Streamlining the DraCor API

by Frank Fischer, Carsten Milling and Mark Schwindt

Again, What Is DraCor?

DraCor, the Drama Corpora platform, is an infrastructure built to facilitate the digital research on European drama. We have currently 25 (!) TEI-encoded DraCor corpora in 19 (!) languages/dialects:

  • Alsatian, Bashkir, Czech, Dutch, English, French, German, (Ancient) Greek, Hebrew, Hungarian, Italian, Latin, Polish, Russian, Spanish, Swedish, Tatar, Ukrainian, Yiddish

16 of these corpora are already running on our production server (, the others are still in the development phase and will be released when ready. Some corpora (like the Shakespeare corpus) have a stable number of plays. Depending on the corpus strategies of their maintainers, other corpora can generally grow and be updated with new plays. We call them ‘living corpora’.

DraCor API 1.0

The TEI-encoded plays are stored in an eXist database. Various encoding layers are extracted and made available via our API: customised data for individual research purposes. You can easily access the full text or text slices (a list of characters, spoken texts, stage directions) or co-occurrence networks. All API endpoints are documented following the OpenAPI specification.

A little bit of history. The DraCor API has grown organically ever since we introduced it sometime in August 2017. Yet the first publicly documented release on GitHub was 0.72.0 in September 2020.

New endpoints were added on a frequent basis and made DraCor what it is today, a research-prone platform serving data for computational literary studies.
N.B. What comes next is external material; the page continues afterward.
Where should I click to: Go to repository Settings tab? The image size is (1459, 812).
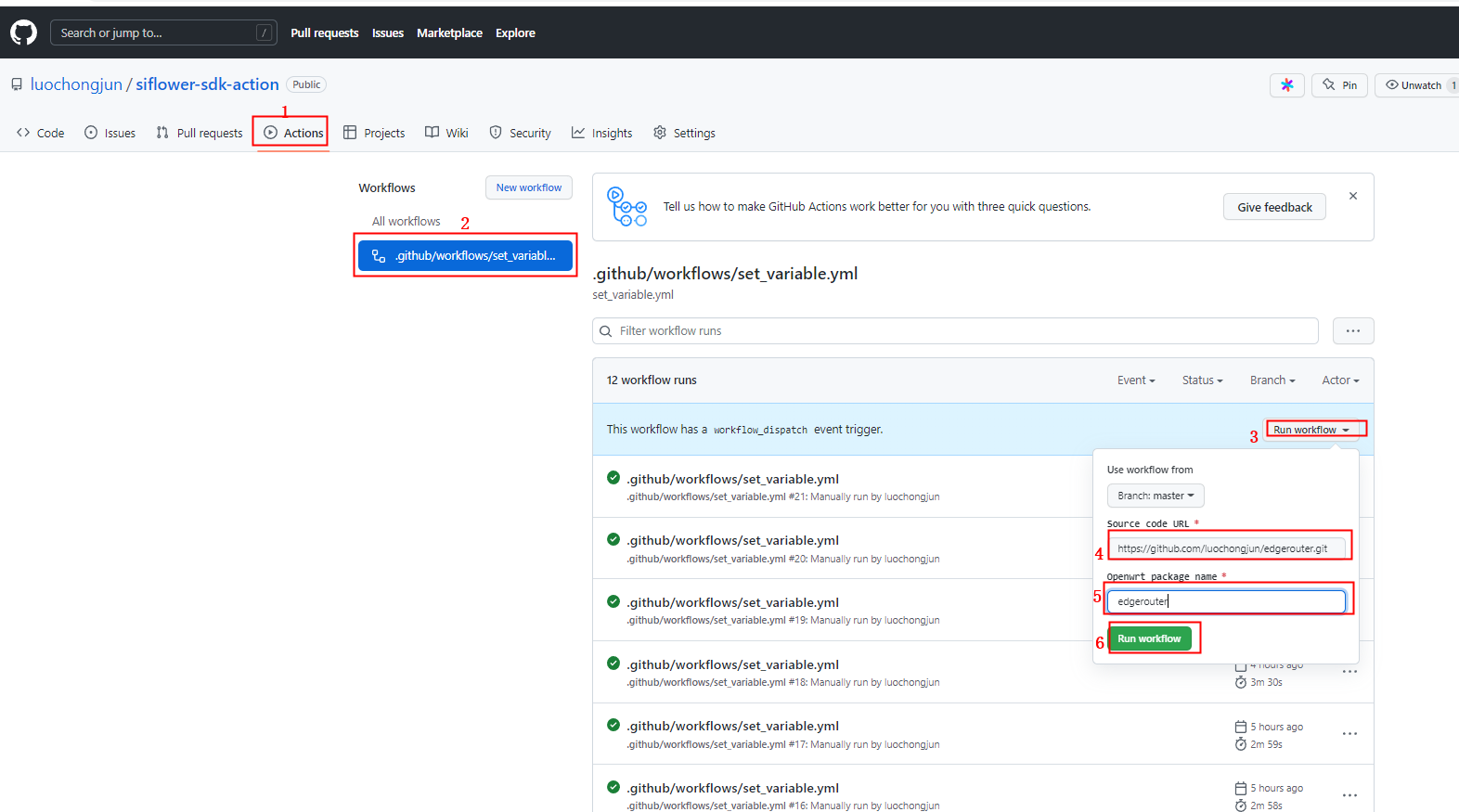pyautogui.click(x=684, y=133)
We always tried to use meaningful names and adhere to naming patterns, but over the years some inconsistencies have slipped in.
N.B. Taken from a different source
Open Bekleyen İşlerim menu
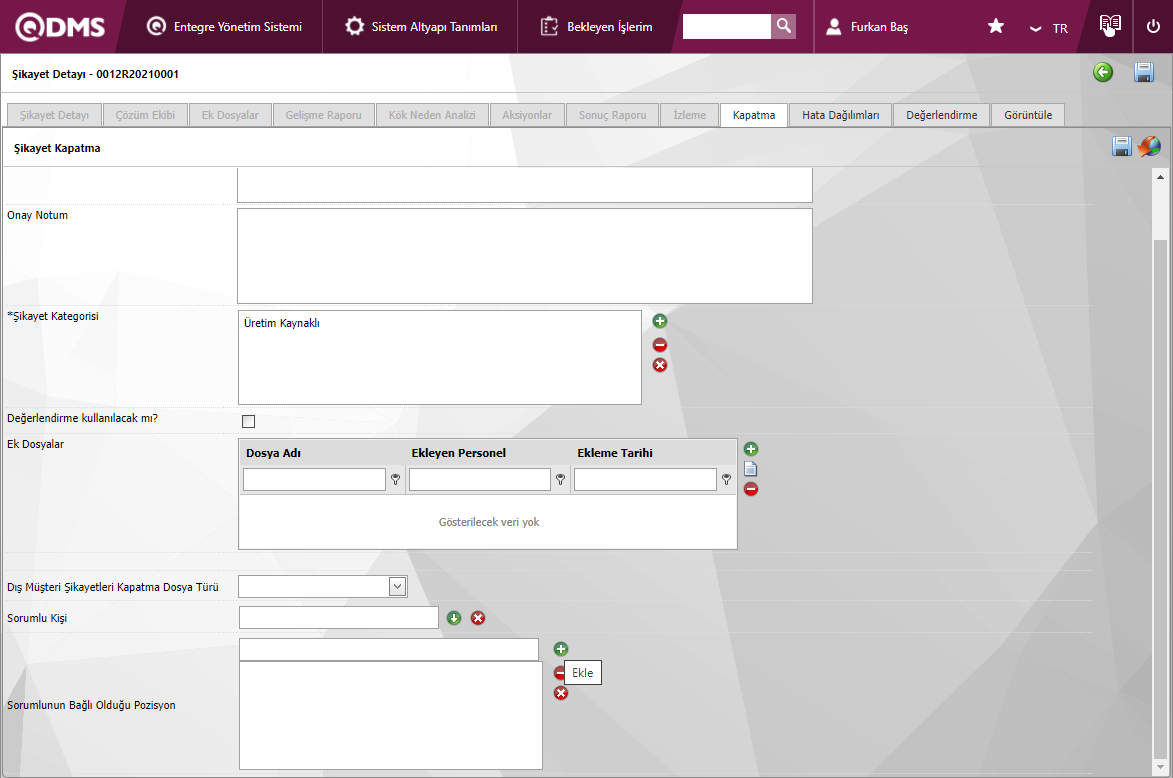This screenshot has width=1173, height=778. click(597, 27)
Henny Sluyter-Gäthje revisited the consistency of names when working on her pydracor library, a wrapper for DraCor API endpoints (see GitHub ticket). Building on her work, we revised the DraCor API, making it more consistent and sustainable.

This work took a lot of time and after the streamlined API has worked well on our staging server for a while now, we release today the first version of the DraCor API that we consider stable, our 1.0.0.

DraCor Mockup 2023

Fig. 1. This mockup is part of the new DraCor Media Kit by Mark Schwindt, released along with the new API version.

Legacy API

From here on out, we would like that everyone who works with the DraCor API to use version 1.x. The URL paths on now have a /v1 prefix (e.g.,

However, the last pre-release version of the API will remain to be available under URLs featuring a /v0 prefix (e.g., Old URLs without a version prefix will be redirected to the versioned ones. For instance, now redirects to This should allow old scripts to function as long as they follow the redirect.

We plan to keep the API version 0.x available for at least a year. After this period, we may phase it out so as not to have to maintain multiple versions of the API indefinitely. Also see

pydracor and rdracor

Our API wrappers will be updated to work with our API version 1.0.

pydracor 2.0.0 is already available via PyPI, the updated rdracor will be available via CRAN.

Other Updates

We introduced a new /wikidata/mixnmatch endpoint to automatise the integration of DraCor permalinks into Wikidata. A corresponding DraCor property was also proposed and we wait for approval.

We retired the /corpora/{corpus}/plays/{play}/segmentation endpoint so as to reduce redundancies (the same information can be obtained via the /corpora/{corpus}/plays/{play} endpoint).

For now, the RDF endpoint has been removed from the OpenAPI specification as it needs more work. This is something we prioritise and plan to release rather sooner than later, probably with a 1.1 release of our API.

With this release, we also updated our eXist-db from 6.0.1 to 6.2.0.

The Team Behind the Update …

… includes Carsten Milling, Henny Sluyter-Gäthje, Ingo Börner, Peer Trilcke, Daniil Skorinkin (all University of Potsdam), Frank Fischer, Viktor J. Illmer, Mark Schwindt, Julia Beine, Heinz-Alexander Fütterer (all Freie Universität Berlin) and Ivan Pozdniakov. The implementation was largely carried out as part of the “CLS INFRA” project (funded through EU’s Horizon 2020 programme) and the Cluster of Excellence “EXC2020 Temporal Communities” (funded through DFG).

DraCor was founded as a community project and, as always, numerous friends and colleagues have contributed feedback and ideas while working on their corpora or conducting research based on data from DraCor.

The platform, once praised for its original guerilla strategy – although this is debatable 😊 – has become a well-frequented part of the international research infrastructure. We trust that this API 1.0 release will contribute to making digital research on European drama (and beyond) more reliable and sustainable.

Goodbye for now, may your requests be valid, your responses swift, and your status codes always successful!